At around 1:40 in the morning of October 26, 2014 there was fighting between the police and the protestors. According to his relatives, Fraisse felt outraged, and ran spontaneously towards a skirmish, when he realized how violent the National Gendarmerie was being against the demonstrators. He was struck by an OF F1 offensive grenade thrown by the police and died due to significant wounds in the back, including fractures and severing of the spinal cord and the tearing of part of the left lung, caused by an explosion of TNT. Some minutes later, his body was collected by the authorities. Twenty-three F1 explosives grenades were thrown within the three-hour period that morning starting 1 a.m., according to gendarmerie boss Denis Favier.

==Aftermath==
After the death of Fraisse, the government suffered a social and political crisis for over a month, with riots in Toulouse, Albi, Gaillac, Nantes, Paris, Saint-Denis, Rennes, Dijon, as well as other protests against police violence across the country.

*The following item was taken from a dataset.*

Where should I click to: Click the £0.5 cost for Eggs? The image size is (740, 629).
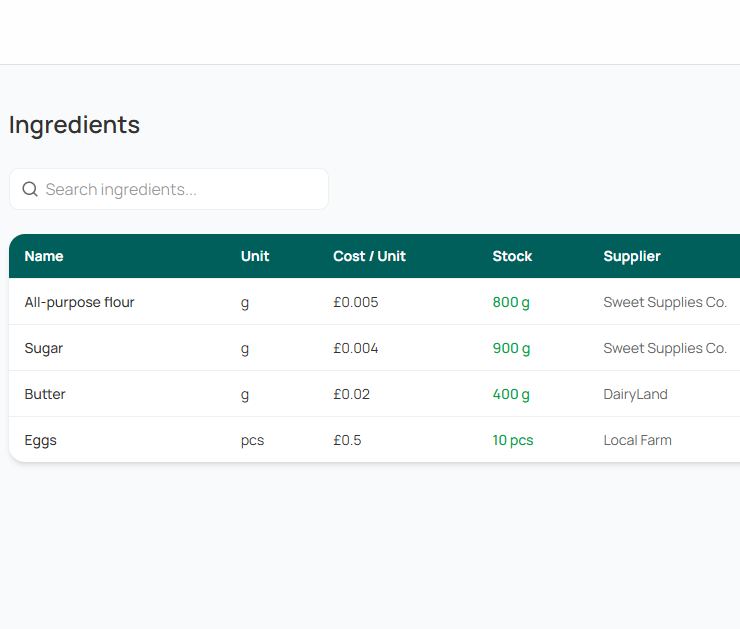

The ruling Socialist government was criticised by Green deputies for initially making no comment on the death. Bernard Cazeneuve, Minister of Interior, denounced the Greens for blaming the police. Cazeneuve would himself later call the death a "tragedy", adding he offered his resignation to President François Hollande, who refused it.

The regional council quickly decided to halt construction on the dam. Thierry Carcenac, head of the council, said "What happened was terrible and should never happen again." In January 2015, Minister of Ecology Ségolène Royal announced that the dam was cancelled.

The father of Fraisse stated he would press murder charges against the gendarme who fired the grenade which killed his son.

==Murder charges==
An internal police investigation in 2014 had cleared the officer, stating he had made the necessary warnings. In 2016, the officer was heard as a witness in the case but not charged. Judges decided in 2018 that the gendarme did not fire the offensive grenade aiming to kill Fraisse on purpose. They did not dispute that the officer shot the grenade, but they did not see an intention to kill. The lawyer of the officer said the violence had been proportionate. The family of Fraisse immediately announced that they would appeal the decision.

The appeal against this judgement was suspended whilst another legal challenge was made. The family questioned the constitutional arrangement in which gendarmerie officers acting under civil command could be judged under military law (instead of criminal law) when maintaining public order. The Constitutional Council decided that this was indeed the case in January 2019.